The Spaniard, a burly veteran of the fight against Basque and Islamist terrorists, would only discuss the intelligence on the condition that he not be named. But he told me that information from around Europe indicated that Germany looked especially vulnerable.

A week after we spoke, another Tunisian driving a hijacked tractor-trailer careened through a Christmas market in Berlin, leaving 12 dead and 55 injured. That assailant, who was shot dead by Italian police in Milan days afterward, had also pledged allegiance to the Islamic State.

Colleagues praised the Spanish counterterrorism official for his foresight. But some officials in Spain didn’t heed the warnings. The national police had strongly urged Barcelona to gird itself against vehicle attacks.
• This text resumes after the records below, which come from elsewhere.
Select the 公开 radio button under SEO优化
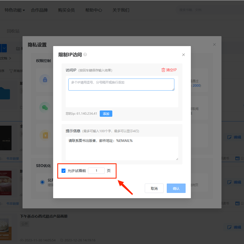pos(42,182)
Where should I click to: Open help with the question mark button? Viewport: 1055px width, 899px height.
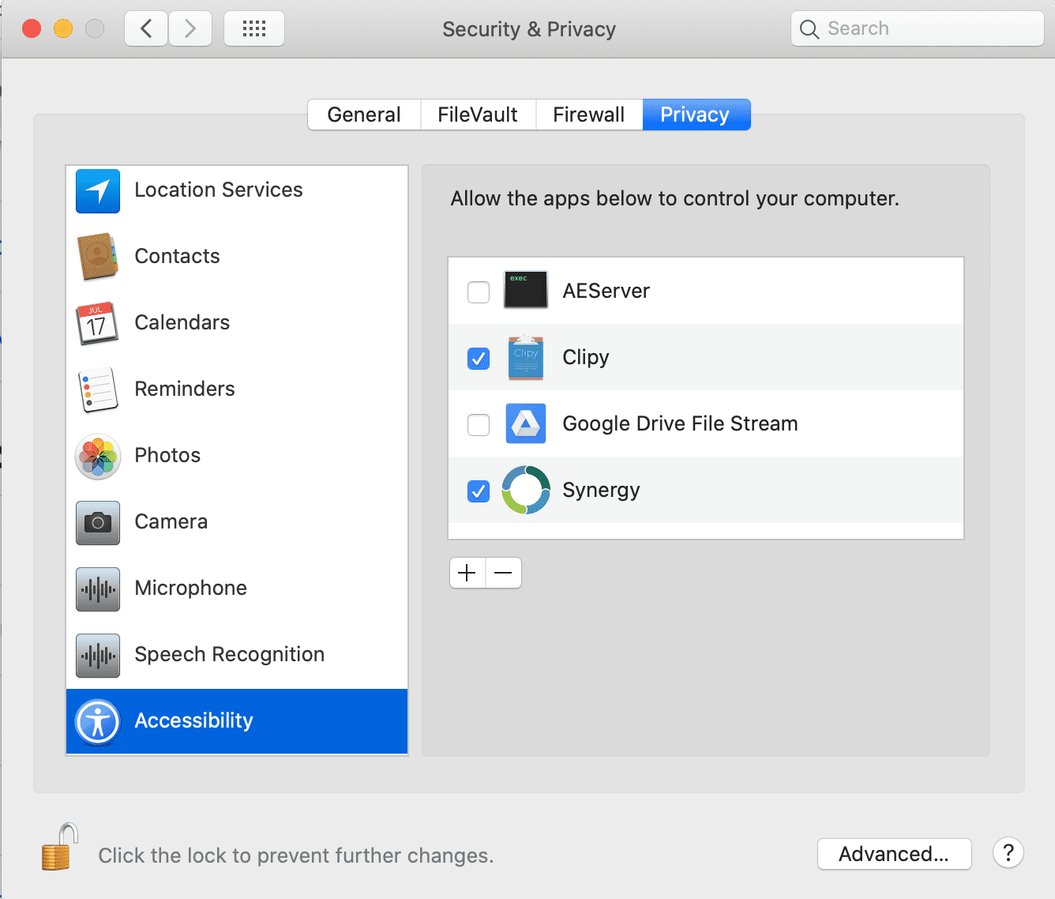click(x=1008, y=853)
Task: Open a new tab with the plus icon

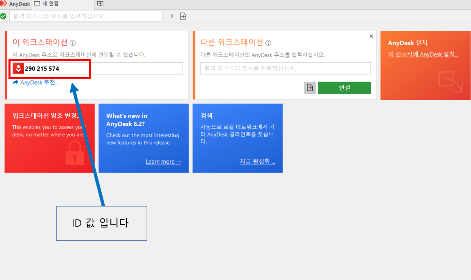Action: point(100,4)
However, city officials resisted a recommendation to install vehicle barricades in the bustling and emblematic Ramblas promenade in the heart of the city, an obvious target. Mayor Ada Colau said such defenses clashed with Barcelona’s identity as “a city of liberty.”

On August 17, a 22-year-old Moroccan who had grown up near Barcelona drove a rented van down the Ramblas, running over pedestrians. By the time police caught or killed him and others in his terror cell, which was inspired and possibly supported by the Islamic State, the casualty count was 16 dead.

New York has arguably been at the forefront of cities in the West in protecting its freedom with heightened security. Since the Sept. 11 attacks, parts of downtown Manhattan have been extensively retrofitted. In areas around the World Trade Center site, Wall Street and the large cluster of government buildings nearby, metal barricades and police checkpoints have become part of the landscape.

Security barricades near the New York Stock Exchange in Manhattan.

But most of the city has not been armored in the same way, and parts of it have remained open. The West Side Highway bike path that was attacked on Tuesday, while no one’s idea of a symbolic or political target, is a small monument to the cyclists whose presence in the city has grown steadily in recent years. And it passes only blocks away from the World Trade Center Memorial.

The Halloween attack will renew debate about examining vulnerabilities and reinforcing defenses. But as horrifying as it was, the larger realities of the battlefield have not changed, counterterrorism experts say. The Islamic State has been substantially weakened. Like the Spanish counterterror official, many of his colleagues in Europe and the United States see the emerging trend of lone-actor vehicle attacks as a sign of weakness, not strength.

The Islamic State showed what may have been its peak capacity for mayhem in the West in November 2015. A team of well-armed gunmen and bombers, most Europeans who had been trained and directed by masterminds in Syria, struck multiple targets in Paris, killed 130 people and spread havoc in a world capital. Surviving plotters took refuge in their native Brussels, eluded capture for four months, and pulled off suicide bombings at the airport in the Belgian capital, killing another 32 people. Those frenetic five months epitomized the menace of the Islamic State, its hyper-violent culture that swept through neighborhoods of Europe like a drug, its formidable infrastructure for recruiting and deploying killers.

In the past year and a half, however, a combination of aggressive counterterror enforcement in the West and military action in the Middle East has battered the group. The Islamic State is in danger of losing its sanctuary, war chest, propaganda apparatus and operational networks. Thousands of fighters have been killed in fierce urban battles, dying in the ruins of the so-called caliphate. The threat of sophisticated, mass-casualty attacks has diminished in Europe, intelligence officials say.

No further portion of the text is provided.